Mots-clés : outrage sexuel • sexisme • dignité • harcèlement • injure • réserve d'interprétation • Conseil constitutionnel 


 

Le directeur d’un centre d’entraînement sportif a signalé en 2021 au procureur de la République les agissements d'un kinésithérapeute qui travaillait dans ce centre, après avoir reçu différents témoignages provenant de jeunes gens au sujet de gestes et propos déplacés. Des poursuites furent engagées pour agressions sexuelles (autres que le viol) par personne ayant autorité et pour outrage sexuel ou sexiste. Le tribunal correctionnel a déclaré le kinésithérapeute coupable de l’ensemble de ces faits tout en le condamnant sur l’action publique, pour le délit, à huit mois d'emprisonnement avec sursis ainsi qu’à un an d'interdiction d'exercer sa profession et, pour la contravention, à 150 euros d'amende. Le prévenu a interjeté appel et le ministère public appel incident. La cour a confirmé le jugement sur la culpabilité et la peine, s’agissant des faits d’agression sexuelle ; elle a confirmé le jugement sur la culpabilité s’agissant des faits d’outrage sexuel ou sexiste, tout en portant la peine à 600 euros d’amende. Le prévenu a alors formé un pourvoi contre cette décision qui est écarté sans justification s’agissant des premiers faits, mais avec une réponse motivée s’agissant des seconds.

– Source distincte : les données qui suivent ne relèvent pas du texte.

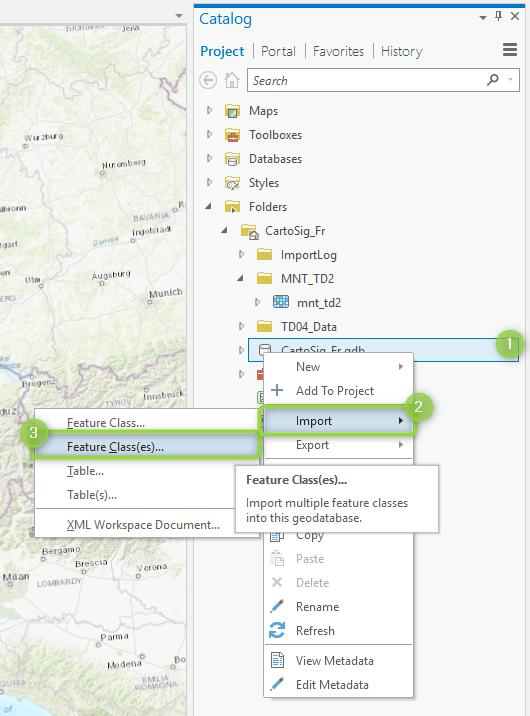Click the magnifier search icon

pyautogui.click(x=493, y=80)
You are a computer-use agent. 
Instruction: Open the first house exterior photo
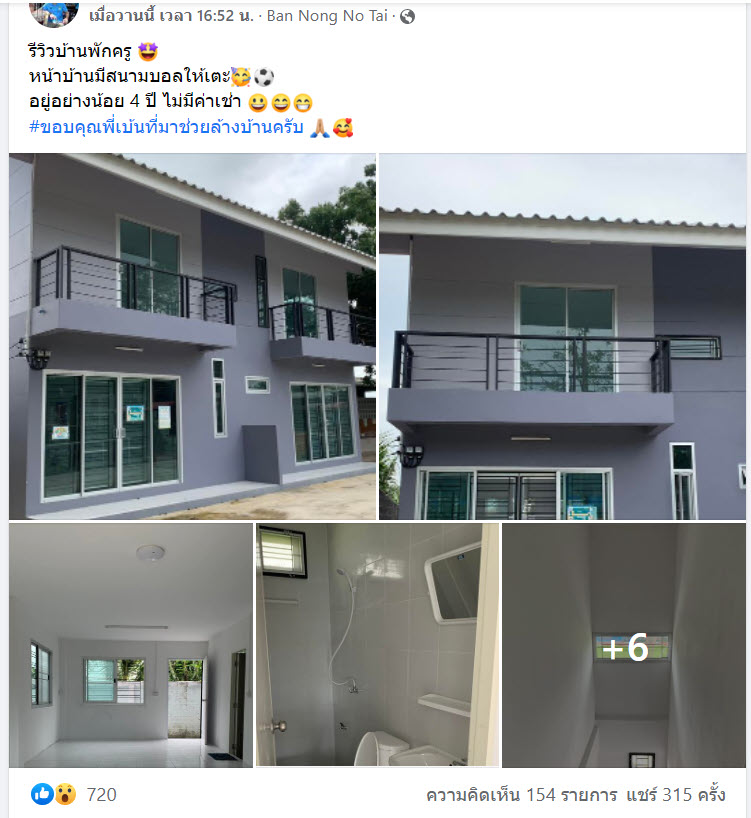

On apprend ainsi que, devant un témoin, le kiné a dit à une jeune fille : « c'est tout dans les cuisses et le cul »« tu as un beau fessier »« ce serait dommage d'avoir une fesse flasque et une fesse bombée ». Ces faits sont reconnus. En revanche, leur portée a été discutée. Y avait-il là « outrage sexuel ou sexiste » au sens de l’article 611-1 du Code pénal N° Lexbase : L6968K79, alors applicable ? La cour d’appel l’admit en jugeant « que ces paroles évoquent en termes vulgaires l'anatomie de la victime et que les mots employés ont une connotation sexuelle ». Elle ajouta même que « les propos dénoncés, tenus par un homme mature à une jeune fille, sont sexistes et ont porté atteinte à la dignité de la victime et créé à son encontre une situation intimidante, offensante, l'ayant mise mal à l'aise ». Le prévenu l’a contesté en soutenant que de tels propos ne faisaient référence ni au sexe, ni au genre de l’intéressée, qu’ils n’évoquaient nullement une activité sexuelle et n’avaient pas pour but, s’agissant de compliments et de conseils, de porter atteinte à sa dignité. Néanmoins, son pourvoi est rejeté dans l’arrêt commenté.

Pour la Cour de cassation, en statuant ainsi la cour d’appel « a suffisamment caractérisé tant l'élément matériel qu'intentionnel de l'infraction, résultant de la nature explicitement sexuelle des propos adressés par M. [S] à [Y] [W], alors âgée de 17 ans, qu'il recevait, en sa qualité de professionnel de santé adulte, lors d'une séance de kinésithérapie ostéopathie ». La Haute juridiction ajoute même que « si les faits poursuivis ne constituent pas une injure publique, au sens de la loi du 29 juillet 1881, ils entrent néanmoins dans le champ d'application de l'infraction d'outrage sexiste, dès lors que les juges ont établi que le prévenu a voulu, par les propos reprochés, porter atteinte à la dignité de la victime et créer à son encontre une situation intimidante et offensante, conformément à la décision du Conseil constitutionnel du 19 janvier 2023 (Cons. const., décision n° 2022-846 DC, du19 janvier 2023, Loi d'orientation et de programmation du ministère de l'intérieur N° Lexbase : A936588D) ». Ce qui est en réalité assez confus. Cette motivation alambiquée appelle des réserves en droit (I.) aussi bien qu’en fait (II.).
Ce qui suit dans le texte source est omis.